= EXERCISE INSTRUCTIONS =
In this exercise, the entries below include pictures. Repeat exactly the lines from the line with "política de cookies (64, 2559)" to the line with "[GOOGLE] (172, 2476)", including both, but without the pictures.

= RECORDS TO USE =

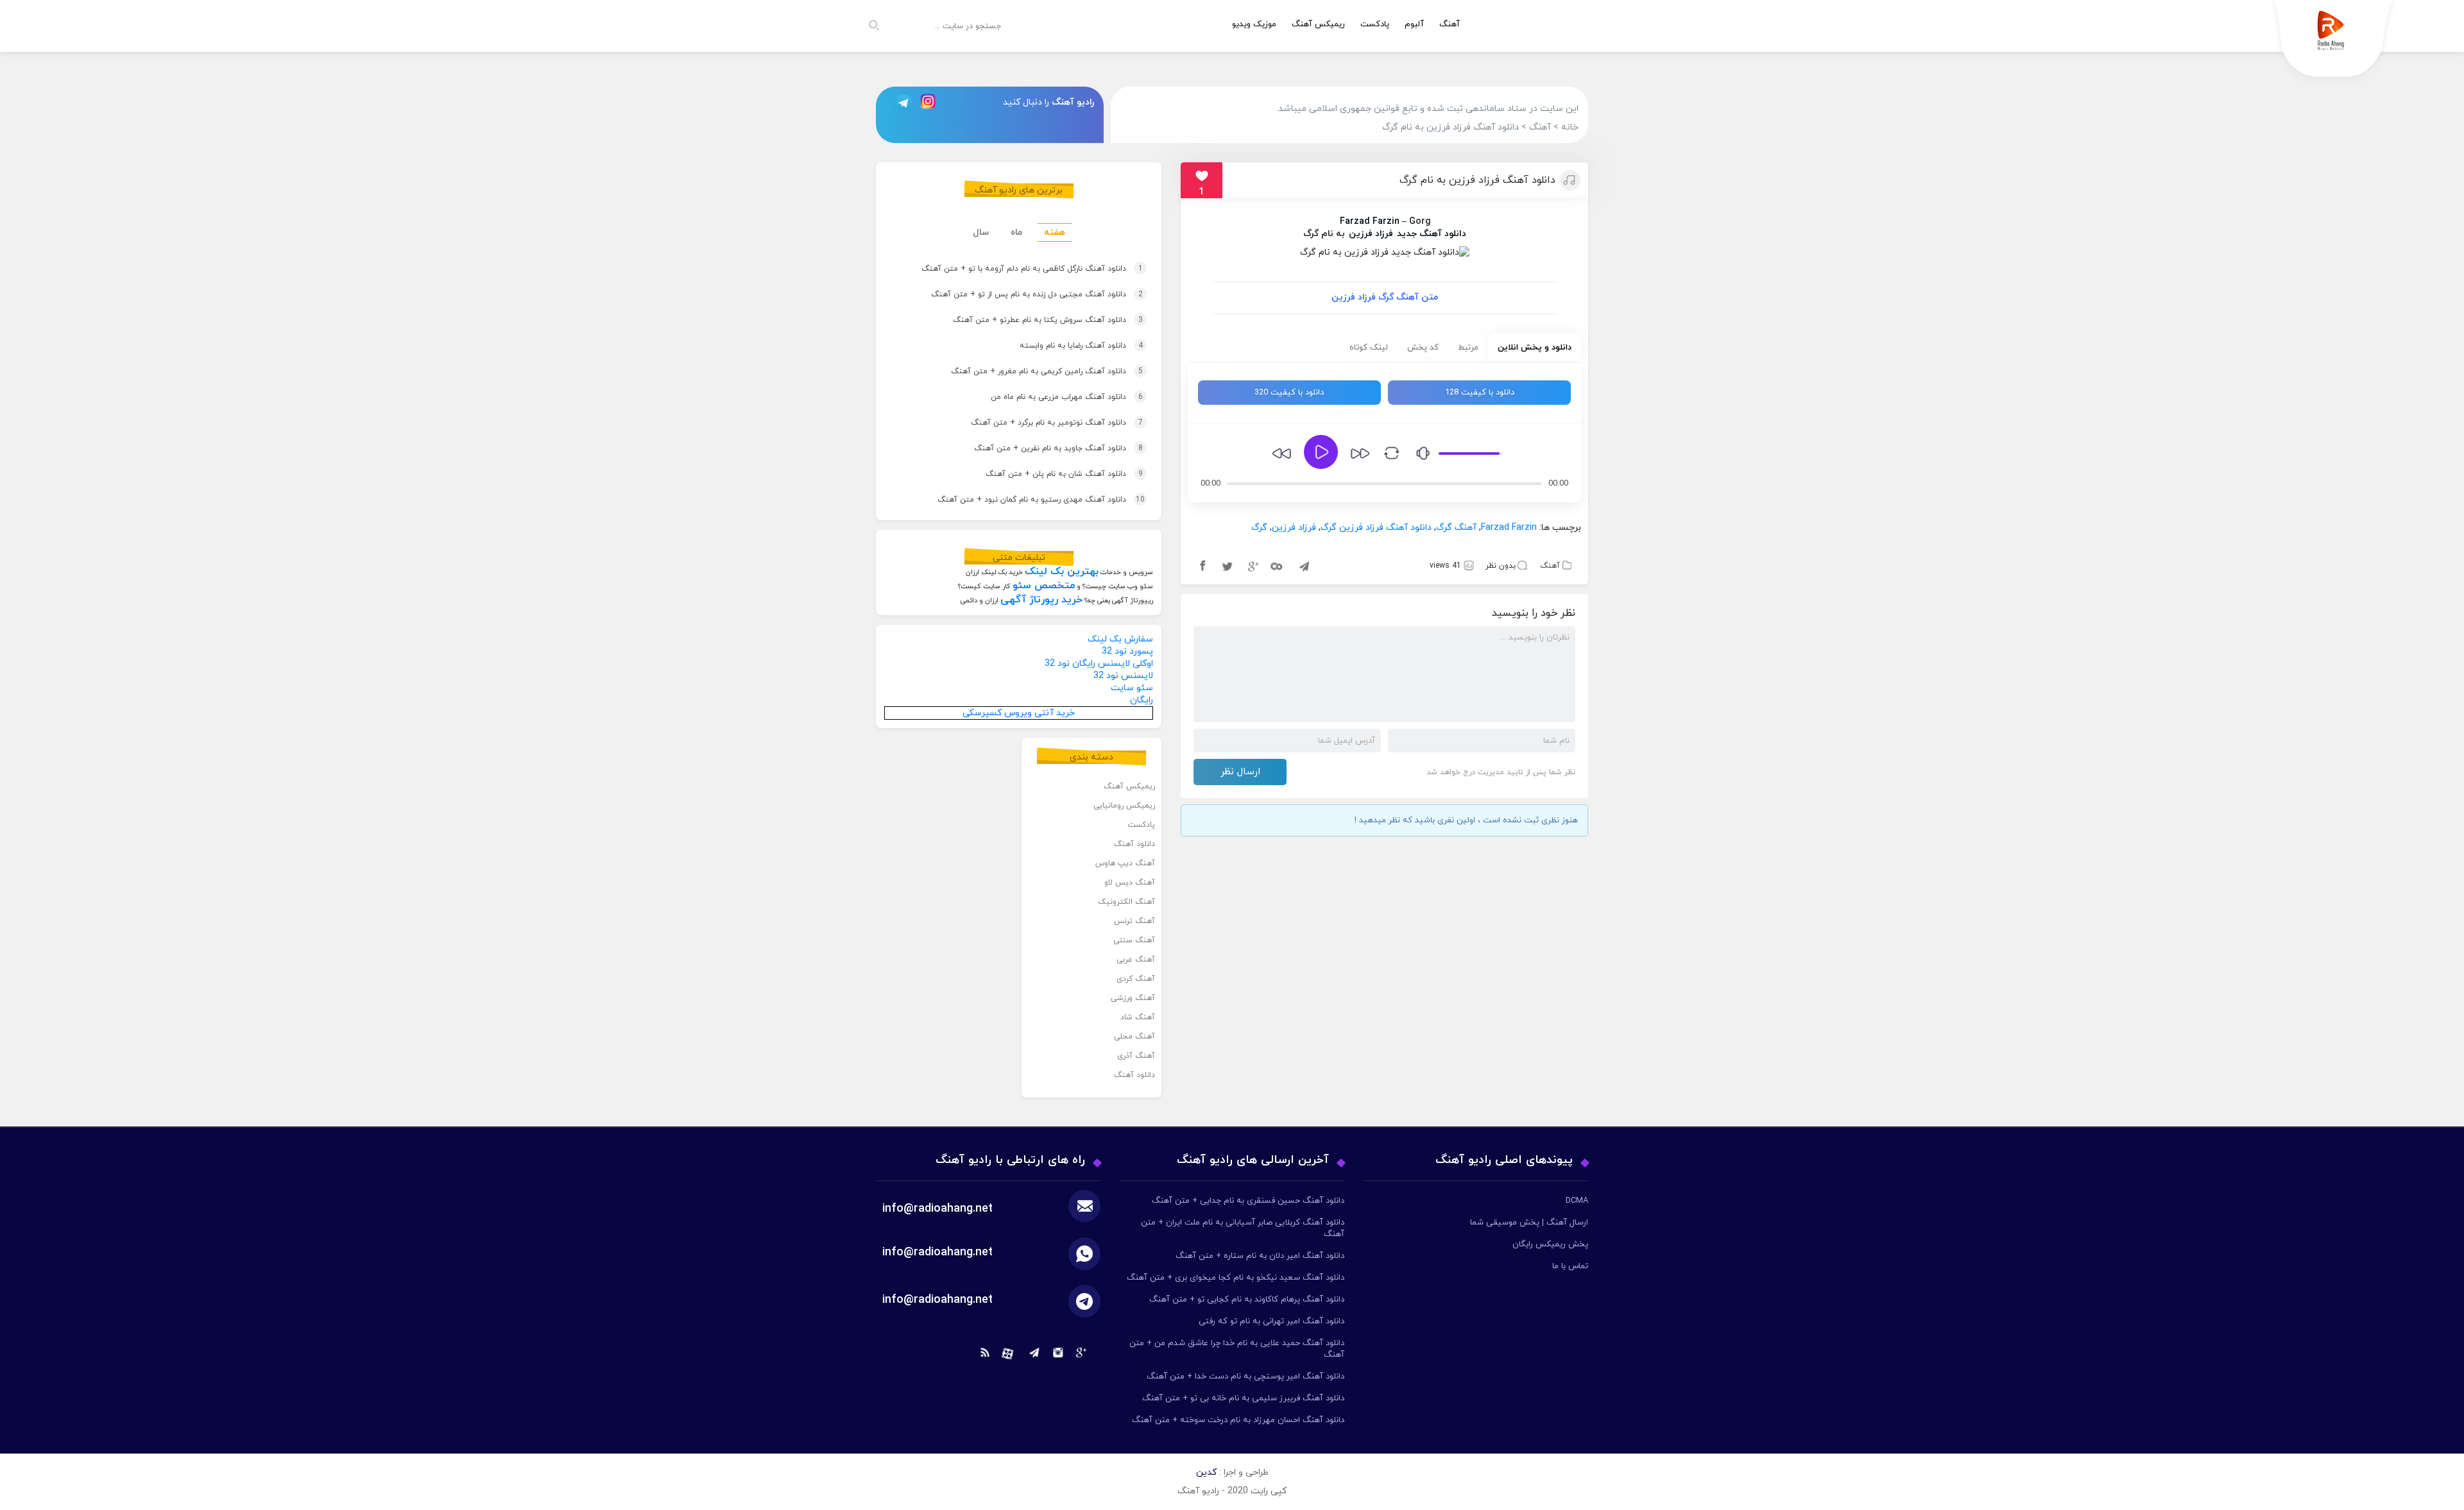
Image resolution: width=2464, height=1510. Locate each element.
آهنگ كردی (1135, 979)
...
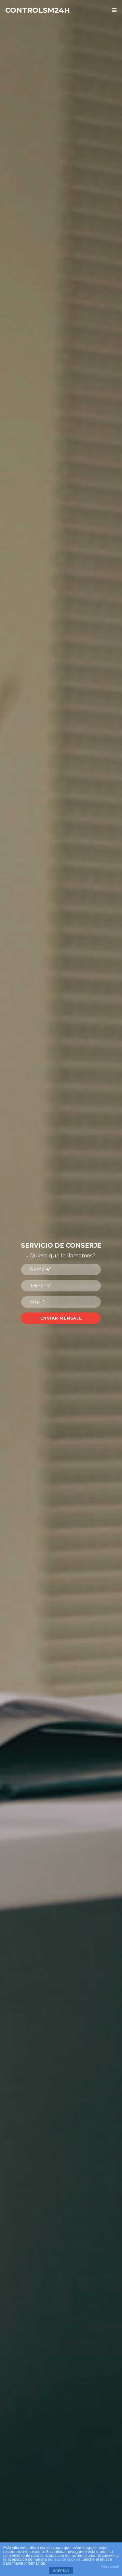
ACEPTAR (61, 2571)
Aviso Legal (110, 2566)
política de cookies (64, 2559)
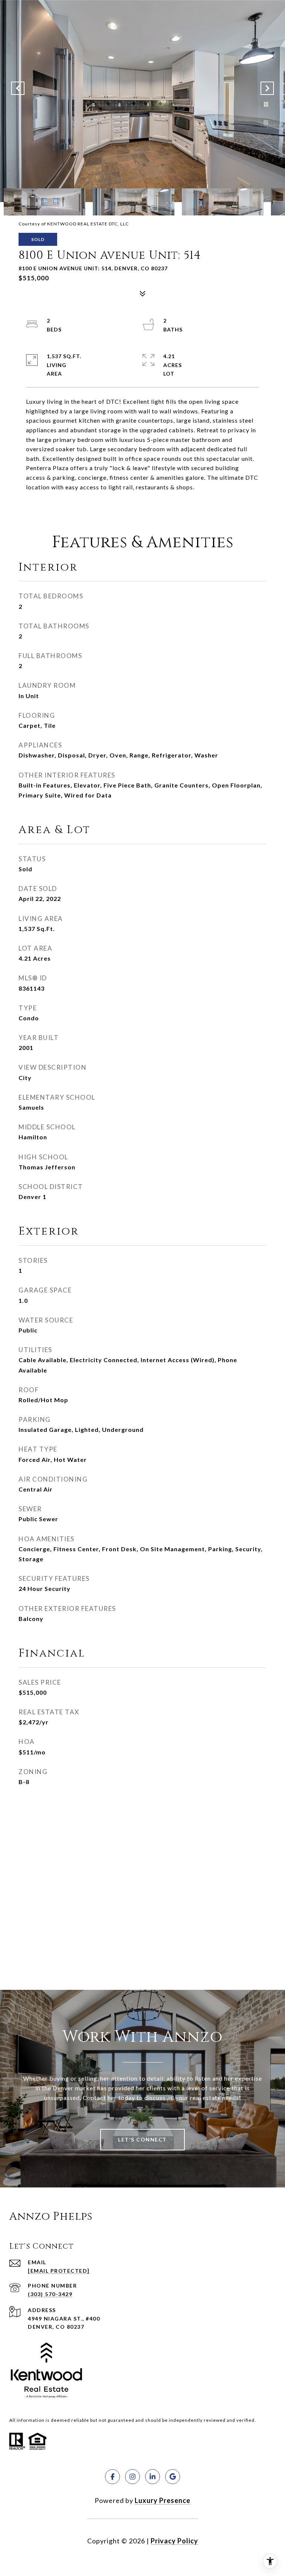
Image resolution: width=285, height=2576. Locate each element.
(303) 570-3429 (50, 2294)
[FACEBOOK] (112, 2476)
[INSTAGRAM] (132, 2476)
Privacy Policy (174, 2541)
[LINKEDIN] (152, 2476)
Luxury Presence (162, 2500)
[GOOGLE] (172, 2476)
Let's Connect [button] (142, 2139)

= SOLUTION =
política de cookies (64, 2559)
Image resolution: width=285, height=2576. Locate each element.
(303) 570-3429 (50, 2294)
[FACEBOOK] (112, 2476)
[INSTAGRAM] (132, 2476)
Privacy Policy (174, 2541)
[LINKEDIN] (152, 2476)
Luxury Presence (162, 2500)
[GOOGLE] (172, 2476)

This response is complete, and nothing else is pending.